American pioneer (1811–1885)

Ambrose B. White (October 24, 1811 – December 17, 1885) was an American pioneer and the founder of Whitesboro, Texas. He played a significant role in the early settlement of western Grayson County and in the development of what would become the City of Whitesboro.

White was born in Ohio on October 24, 1811, and spent his early years near Springfield, Ohio, and later in the Illinois Territory. He served in the Black Hawk War in 1832, during which he met Sarah Elizabeth Murdah. The couple married on June 20, 1833.

In the spring of 1848, White, his family, and several other families migrated from Illinois to Texas. After approximately two months of travel, they settled in what is now western Grayson County, an area then known as "Wolfpath" because of its dense forests and large wolf population. White assisted in surveying and establishing the settlement that became known as White's Colony, one of the earliest communities in the area.

The settlement remained small during its early years because of its remote location. Its importance increased after the Butterfield Overland Mail established a stagecoach route through the region.
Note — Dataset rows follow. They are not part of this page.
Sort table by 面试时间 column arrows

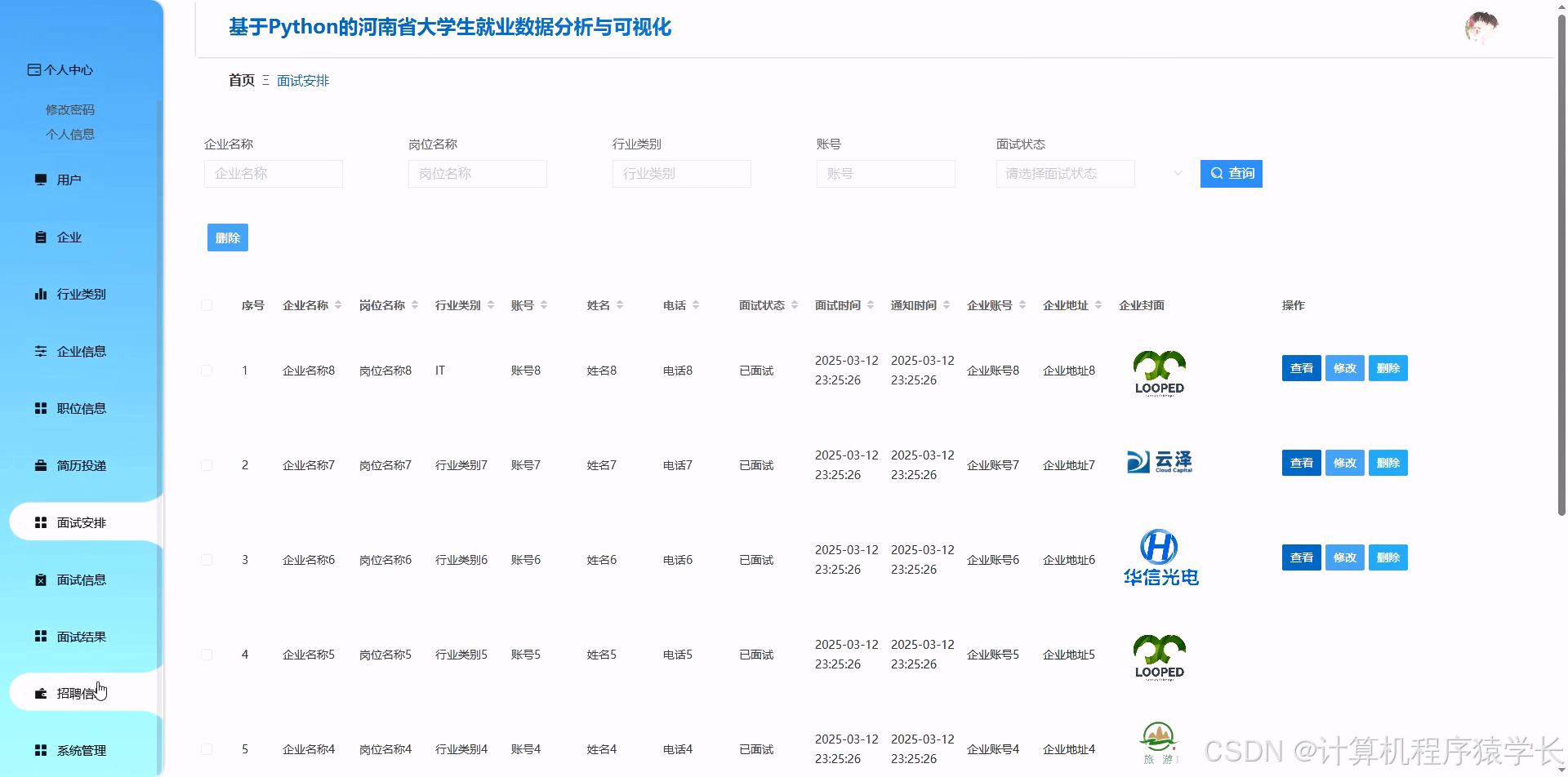pos(871,304)
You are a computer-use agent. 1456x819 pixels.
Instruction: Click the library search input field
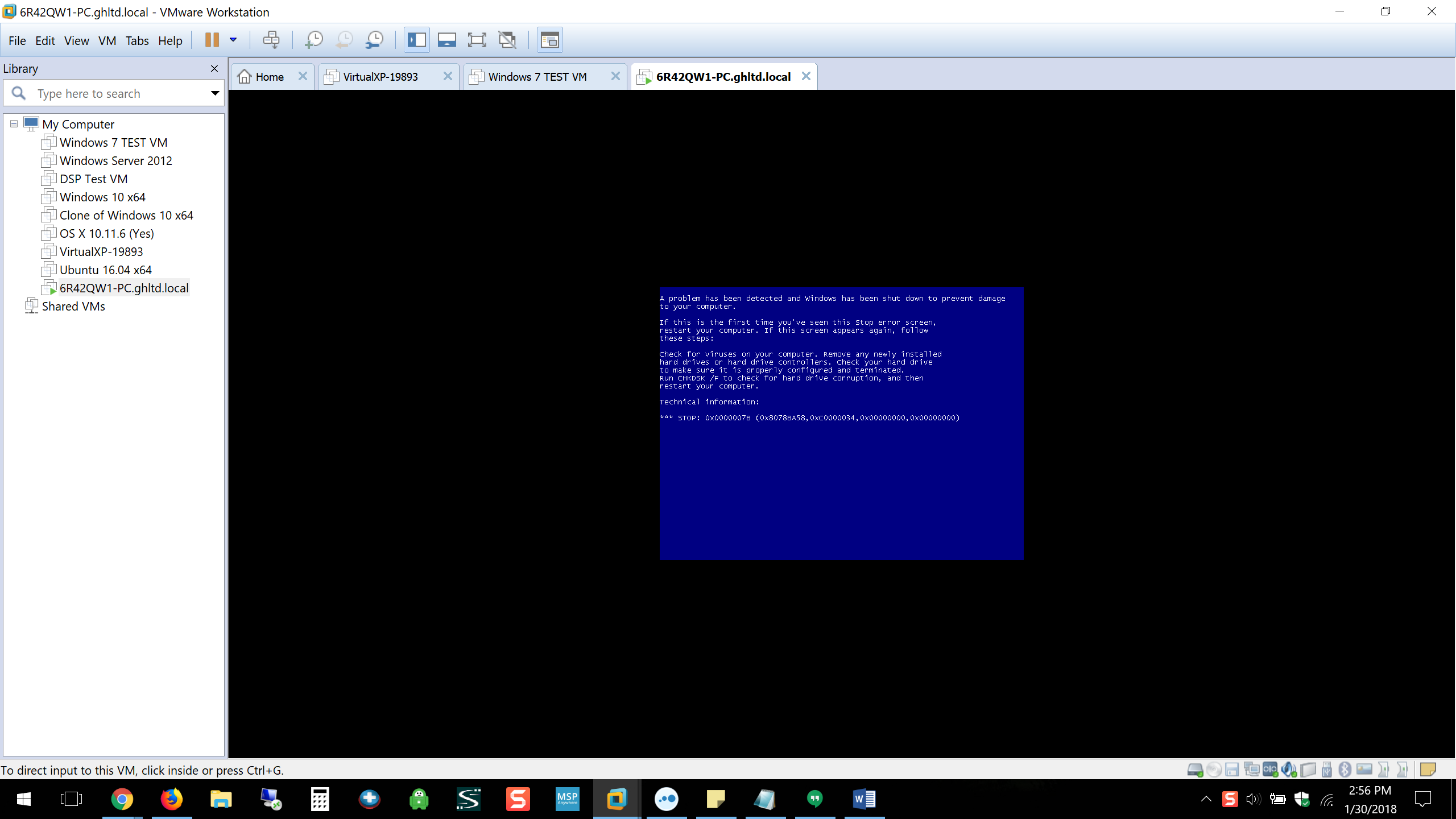(114, 93)
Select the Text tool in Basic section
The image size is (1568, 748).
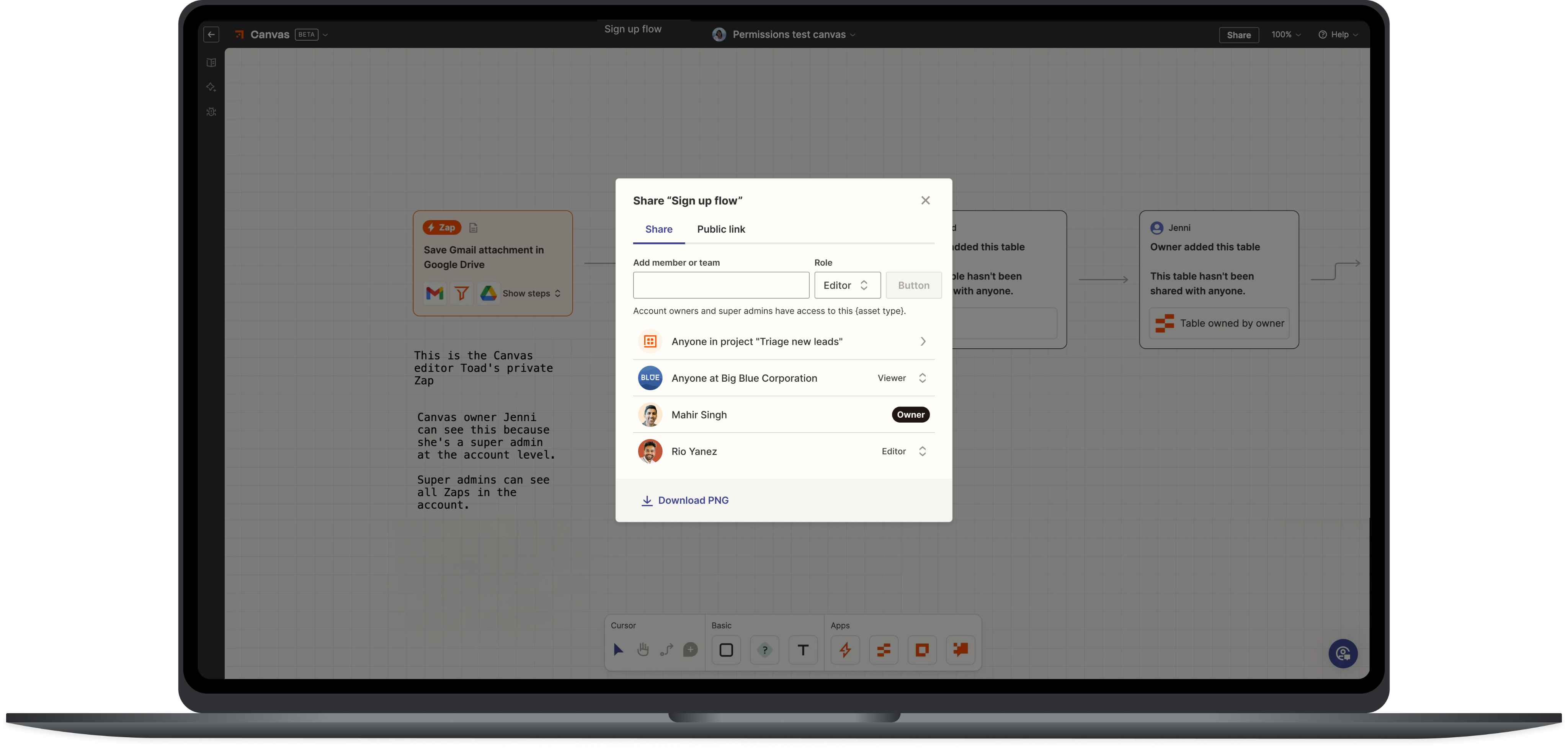pos(803,649)
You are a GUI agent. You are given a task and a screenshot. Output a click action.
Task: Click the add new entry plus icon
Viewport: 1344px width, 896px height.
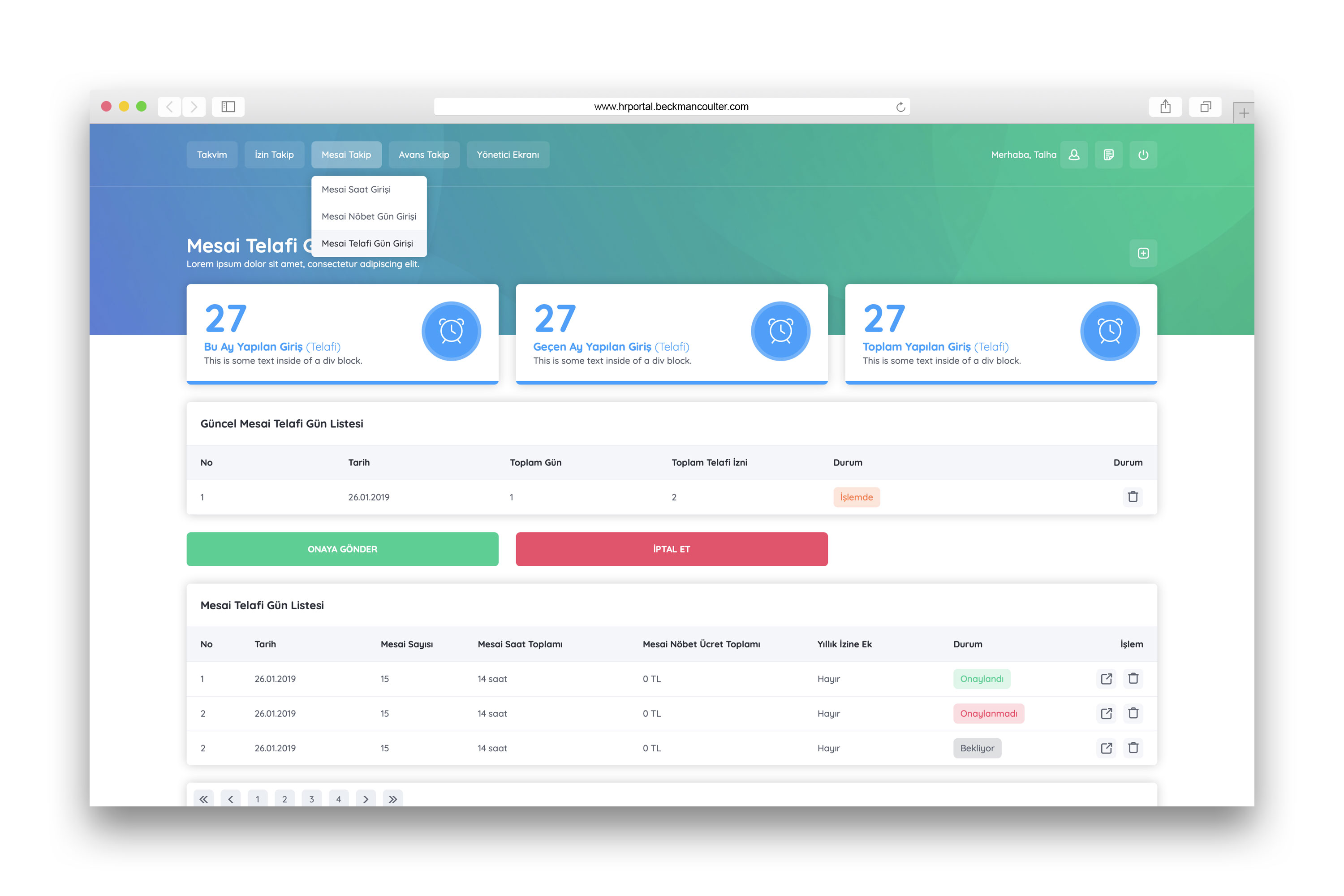(x=1143, y=253)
White constructed the Westview Inn to serve travelers and stagecoach passengers, and the community was sometimes referred to as Westview Inn as well as White's Colony. He also maintained and supplied horse teams for the Butterfield route, providing an important source of income and helping attract additional settlers. By the beginning of the American Civil War, the settlement was home to approximately fourteen families.

During the Civil War, White entered Confederate service as a captain and organized a company that served with Bourland's Frontier Regiment along the Red River frontier.

Following the war, White remained in the community and witnessed its continued growth into what became the City of Whitesboro. He died in Whitesboro on December 17, 1885.